Foreclosures are ticking up. And that may make your mind jump straight to thoughts of 2008 – specifically to what happened to the market during the housing crash. So, let’s do exactly what your brain already wants to do, and see if there’s any connection there.
The simple truth is foreclosure filings are rising. But they’re nowhere near crisis levels. And that’s not where they’re headed either. Here’s why.
Take a look at serious delinquencies – loans where the homeowner is more than 90 days late on their mortgage payments.
While those have increased slightly, data from the New York Fed shows they still remain low. And they aren’t anywhere close to levels seen when the market crashed (see graph below):
Home Equity Changes Everything
Many people have built significant equity over the past several years. And that creates options. As Daren Blomquist, VP of Market Economics at Auction.com, explains:
“Distressed homeowners… many times they still have equity in their homes. There’s an opportunity for them to sell that home, avoid foreclosure, and walk away with equity.”
That’s a major difference from 2008. Back then, many homeowners owed more than their homes were worth. And selling wasn’t an easy solution. Today, for many people, it is.

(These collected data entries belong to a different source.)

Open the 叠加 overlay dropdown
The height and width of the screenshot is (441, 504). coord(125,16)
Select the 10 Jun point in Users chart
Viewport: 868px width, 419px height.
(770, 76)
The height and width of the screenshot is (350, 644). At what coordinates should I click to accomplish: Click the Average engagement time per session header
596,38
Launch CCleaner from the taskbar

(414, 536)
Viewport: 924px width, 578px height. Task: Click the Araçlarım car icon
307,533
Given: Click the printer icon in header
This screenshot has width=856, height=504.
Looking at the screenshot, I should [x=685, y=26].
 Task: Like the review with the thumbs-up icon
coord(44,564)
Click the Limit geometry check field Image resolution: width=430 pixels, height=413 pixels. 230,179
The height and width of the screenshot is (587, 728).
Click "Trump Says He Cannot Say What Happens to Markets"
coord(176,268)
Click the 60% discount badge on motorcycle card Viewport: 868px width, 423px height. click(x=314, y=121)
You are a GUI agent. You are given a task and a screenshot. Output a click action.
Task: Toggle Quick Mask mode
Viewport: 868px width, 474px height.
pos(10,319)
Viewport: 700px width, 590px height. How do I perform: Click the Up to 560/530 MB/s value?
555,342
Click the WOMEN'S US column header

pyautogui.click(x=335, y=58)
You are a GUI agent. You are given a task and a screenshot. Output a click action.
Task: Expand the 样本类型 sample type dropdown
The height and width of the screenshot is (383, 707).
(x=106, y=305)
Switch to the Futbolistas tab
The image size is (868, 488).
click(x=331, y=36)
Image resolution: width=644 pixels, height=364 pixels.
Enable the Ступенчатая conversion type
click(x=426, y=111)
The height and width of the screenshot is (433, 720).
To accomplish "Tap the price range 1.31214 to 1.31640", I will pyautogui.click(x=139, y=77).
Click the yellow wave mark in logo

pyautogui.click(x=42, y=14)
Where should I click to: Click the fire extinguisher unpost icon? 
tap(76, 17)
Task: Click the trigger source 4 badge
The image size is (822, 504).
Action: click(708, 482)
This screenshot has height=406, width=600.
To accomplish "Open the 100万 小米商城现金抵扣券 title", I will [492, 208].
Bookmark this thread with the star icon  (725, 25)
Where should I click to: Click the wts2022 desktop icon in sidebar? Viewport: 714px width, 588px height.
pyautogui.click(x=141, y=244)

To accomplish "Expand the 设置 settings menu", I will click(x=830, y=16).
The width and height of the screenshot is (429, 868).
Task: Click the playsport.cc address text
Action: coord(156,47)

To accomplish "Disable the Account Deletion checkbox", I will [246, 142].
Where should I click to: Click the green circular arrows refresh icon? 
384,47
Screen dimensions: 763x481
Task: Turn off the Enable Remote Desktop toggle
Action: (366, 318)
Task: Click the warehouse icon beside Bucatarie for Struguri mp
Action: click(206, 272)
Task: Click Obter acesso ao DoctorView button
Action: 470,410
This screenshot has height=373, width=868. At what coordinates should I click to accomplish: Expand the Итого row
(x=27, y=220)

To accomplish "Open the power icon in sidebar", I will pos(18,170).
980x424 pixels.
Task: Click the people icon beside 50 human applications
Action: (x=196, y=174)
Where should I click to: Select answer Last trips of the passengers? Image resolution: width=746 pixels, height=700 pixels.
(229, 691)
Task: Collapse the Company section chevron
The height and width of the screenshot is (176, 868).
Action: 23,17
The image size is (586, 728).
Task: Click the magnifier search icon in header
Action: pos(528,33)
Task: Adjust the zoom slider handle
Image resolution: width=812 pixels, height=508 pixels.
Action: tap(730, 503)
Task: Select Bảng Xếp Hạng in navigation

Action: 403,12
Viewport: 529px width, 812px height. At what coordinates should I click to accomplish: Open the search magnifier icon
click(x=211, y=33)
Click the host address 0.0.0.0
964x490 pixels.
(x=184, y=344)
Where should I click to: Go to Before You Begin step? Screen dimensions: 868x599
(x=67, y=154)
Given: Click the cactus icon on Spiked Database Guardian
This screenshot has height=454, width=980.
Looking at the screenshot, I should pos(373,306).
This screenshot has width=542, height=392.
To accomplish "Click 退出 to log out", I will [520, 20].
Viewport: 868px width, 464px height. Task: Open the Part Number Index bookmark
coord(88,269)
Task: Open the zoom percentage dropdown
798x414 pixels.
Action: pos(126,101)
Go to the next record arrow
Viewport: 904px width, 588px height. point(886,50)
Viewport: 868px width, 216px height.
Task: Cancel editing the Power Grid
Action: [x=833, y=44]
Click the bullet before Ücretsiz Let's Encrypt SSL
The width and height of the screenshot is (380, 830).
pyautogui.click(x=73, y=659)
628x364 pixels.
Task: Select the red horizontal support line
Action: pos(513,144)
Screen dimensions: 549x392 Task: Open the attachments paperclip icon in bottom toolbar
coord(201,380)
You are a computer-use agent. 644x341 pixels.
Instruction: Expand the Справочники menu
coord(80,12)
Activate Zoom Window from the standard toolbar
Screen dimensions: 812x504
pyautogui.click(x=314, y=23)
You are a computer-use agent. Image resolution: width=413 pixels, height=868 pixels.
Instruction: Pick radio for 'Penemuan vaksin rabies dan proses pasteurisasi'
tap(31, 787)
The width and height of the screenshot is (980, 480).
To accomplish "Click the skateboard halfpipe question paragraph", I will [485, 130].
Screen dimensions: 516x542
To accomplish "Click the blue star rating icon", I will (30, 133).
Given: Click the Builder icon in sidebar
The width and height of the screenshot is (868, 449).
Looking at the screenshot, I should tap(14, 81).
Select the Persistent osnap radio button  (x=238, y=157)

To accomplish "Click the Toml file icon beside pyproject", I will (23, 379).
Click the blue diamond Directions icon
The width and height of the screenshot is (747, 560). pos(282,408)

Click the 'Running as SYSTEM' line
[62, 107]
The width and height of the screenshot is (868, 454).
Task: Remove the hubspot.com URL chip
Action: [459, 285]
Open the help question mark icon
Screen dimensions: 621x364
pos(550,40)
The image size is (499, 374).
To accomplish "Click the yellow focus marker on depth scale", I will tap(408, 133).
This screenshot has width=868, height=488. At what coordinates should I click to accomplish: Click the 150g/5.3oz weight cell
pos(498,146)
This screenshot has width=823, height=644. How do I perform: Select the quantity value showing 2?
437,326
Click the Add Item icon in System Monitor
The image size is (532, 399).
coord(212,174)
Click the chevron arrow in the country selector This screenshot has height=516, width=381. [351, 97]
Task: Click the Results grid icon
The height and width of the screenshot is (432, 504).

And even in situations where equity isn’t enough, homeowners are encouraged to contact their loan servicer early to explore alternatives to foreclosure.
Bottom Line
Are foreclosure filings rising slightly? Yes. Are they anywhere near crash territory? No. And homeowners today have far more equity and flexibility than they did during the crash.
If you’re concerned about what you’re seeing in the headlines, the best move isn’t panic, it’s perspective. And the data right now says this isn’t 2008 all over again.